§ **Challenge**
Copy the lines from the one holding "Given: Click the ALL-IN $102 button" through the end of the records, inclusive, renaming "button" to "tab" and leaving everything else as it is.

§ **Stored data**
<<<<

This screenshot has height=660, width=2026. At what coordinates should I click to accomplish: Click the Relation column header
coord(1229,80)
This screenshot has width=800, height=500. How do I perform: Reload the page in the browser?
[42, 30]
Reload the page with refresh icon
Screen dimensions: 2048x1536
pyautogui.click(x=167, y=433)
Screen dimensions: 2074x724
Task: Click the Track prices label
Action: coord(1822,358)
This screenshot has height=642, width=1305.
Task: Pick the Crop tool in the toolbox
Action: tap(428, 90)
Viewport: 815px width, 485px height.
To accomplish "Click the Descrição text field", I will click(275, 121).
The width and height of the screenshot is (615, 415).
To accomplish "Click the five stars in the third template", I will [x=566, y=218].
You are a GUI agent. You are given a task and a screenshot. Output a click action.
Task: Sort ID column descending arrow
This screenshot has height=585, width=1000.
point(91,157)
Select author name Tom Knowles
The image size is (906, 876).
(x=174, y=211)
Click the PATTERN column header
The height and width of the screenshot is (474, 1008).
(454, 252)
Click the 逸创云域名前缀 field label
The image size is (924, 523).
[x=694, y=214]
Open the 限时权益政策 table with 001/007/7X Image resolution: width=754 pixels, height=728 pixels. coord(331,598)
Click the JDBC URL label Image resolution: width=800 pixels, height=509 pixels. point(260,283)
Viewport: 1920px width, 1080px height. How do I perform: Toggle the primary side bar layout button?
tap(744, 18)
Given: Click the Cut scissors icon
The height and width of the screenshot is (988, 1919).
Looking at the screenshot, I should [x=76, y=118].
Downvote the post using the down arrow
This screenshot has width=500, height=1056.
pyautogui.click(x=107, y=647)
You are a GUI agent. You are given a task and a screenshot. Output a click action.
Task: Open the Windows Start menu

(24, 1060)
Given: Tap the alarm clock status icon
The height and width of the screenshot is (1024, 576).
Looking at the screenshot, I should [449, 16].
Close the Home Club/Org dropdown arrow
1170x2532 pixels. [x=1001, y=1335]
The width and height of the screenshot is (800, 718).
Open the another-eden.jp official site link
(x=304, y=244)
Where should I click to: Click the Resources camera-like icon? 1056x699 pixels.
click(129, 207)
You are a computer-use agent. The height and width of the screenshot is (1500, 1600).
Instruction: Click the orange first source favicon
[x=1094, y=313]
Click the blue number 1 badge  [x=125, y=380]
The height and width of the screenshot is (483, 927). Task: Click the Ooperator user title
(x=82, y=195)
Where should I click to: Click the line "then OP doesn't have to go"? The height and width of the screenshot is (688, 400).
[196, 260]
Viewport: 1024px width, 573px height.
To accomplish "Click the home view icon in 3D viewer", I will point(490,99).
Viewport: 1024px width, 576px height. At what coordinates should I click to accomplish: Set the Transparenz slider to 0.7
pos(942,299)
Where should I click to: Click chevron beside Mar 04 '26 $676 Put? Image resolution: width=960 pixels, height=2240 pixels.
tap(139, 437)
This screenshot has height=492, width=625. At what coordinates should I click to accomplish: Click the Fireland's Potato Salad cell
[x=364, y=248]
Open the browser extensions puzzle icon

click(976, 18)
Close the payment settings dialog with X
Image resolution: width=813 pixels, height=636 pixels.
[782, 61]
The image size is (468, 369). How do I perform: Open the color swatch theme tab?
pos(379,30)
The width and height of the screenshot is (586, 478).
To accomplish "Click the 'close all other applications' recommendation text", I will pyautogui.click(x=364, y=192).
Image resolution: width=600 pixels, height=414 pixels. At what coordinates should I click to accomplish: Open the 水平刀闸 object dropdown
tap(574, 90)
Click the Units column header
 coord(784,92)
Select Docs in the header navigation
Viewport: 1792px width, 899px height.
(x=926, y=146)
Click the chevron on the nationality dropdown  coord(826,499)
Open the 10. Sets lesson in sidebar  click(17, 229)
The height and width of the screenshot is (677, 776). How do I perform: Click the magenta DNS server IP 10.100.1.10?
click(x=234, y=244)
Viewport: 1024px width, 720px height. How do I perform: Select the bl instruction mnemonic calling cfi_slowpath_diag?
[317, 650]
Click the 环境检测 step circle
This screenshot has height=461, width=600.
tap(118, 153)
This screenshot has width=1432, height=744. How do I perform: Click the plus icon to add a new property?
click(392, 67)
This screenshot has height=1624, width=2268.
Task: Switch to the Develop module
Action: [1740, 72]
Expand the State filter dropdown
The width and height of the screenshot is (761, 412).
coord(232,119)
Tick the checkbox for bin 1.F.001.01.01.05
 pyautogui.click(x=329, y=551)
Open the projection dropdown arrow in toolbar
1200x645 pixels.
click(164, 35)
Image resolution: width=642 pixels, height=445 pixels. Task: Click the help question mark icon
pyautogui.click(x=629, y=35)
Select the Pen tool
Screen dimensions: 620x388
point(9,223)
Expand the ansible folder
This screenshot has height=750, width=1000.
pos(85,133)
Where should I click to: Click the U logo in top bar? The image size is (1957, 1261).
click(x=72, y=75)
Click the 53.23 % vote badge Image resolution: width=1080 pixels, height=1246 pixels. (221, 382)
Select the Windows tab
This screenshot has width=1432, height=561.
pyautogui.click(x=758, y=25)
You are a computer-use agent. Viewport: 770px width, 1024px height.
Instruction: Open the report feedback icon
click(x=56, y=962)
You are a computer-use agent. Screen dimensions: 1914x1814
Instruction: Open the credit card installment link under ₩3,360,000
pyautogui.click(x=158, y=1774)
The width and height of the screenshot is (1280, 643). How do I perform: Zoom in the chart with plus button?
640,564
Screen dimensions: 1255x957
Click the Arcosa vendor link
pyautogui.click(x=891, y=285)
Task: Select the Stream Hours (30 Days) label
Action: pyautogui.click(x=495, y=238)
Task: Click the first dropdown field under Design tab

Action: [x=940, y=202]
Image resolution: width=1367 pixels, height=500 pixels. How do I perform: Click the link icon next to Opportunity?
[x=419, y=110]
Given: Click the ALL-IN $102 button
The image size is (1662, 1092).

>>>>

§ **Solution**
Given: Click the ALL-IN $102 tab
The image size is (1662, 1092).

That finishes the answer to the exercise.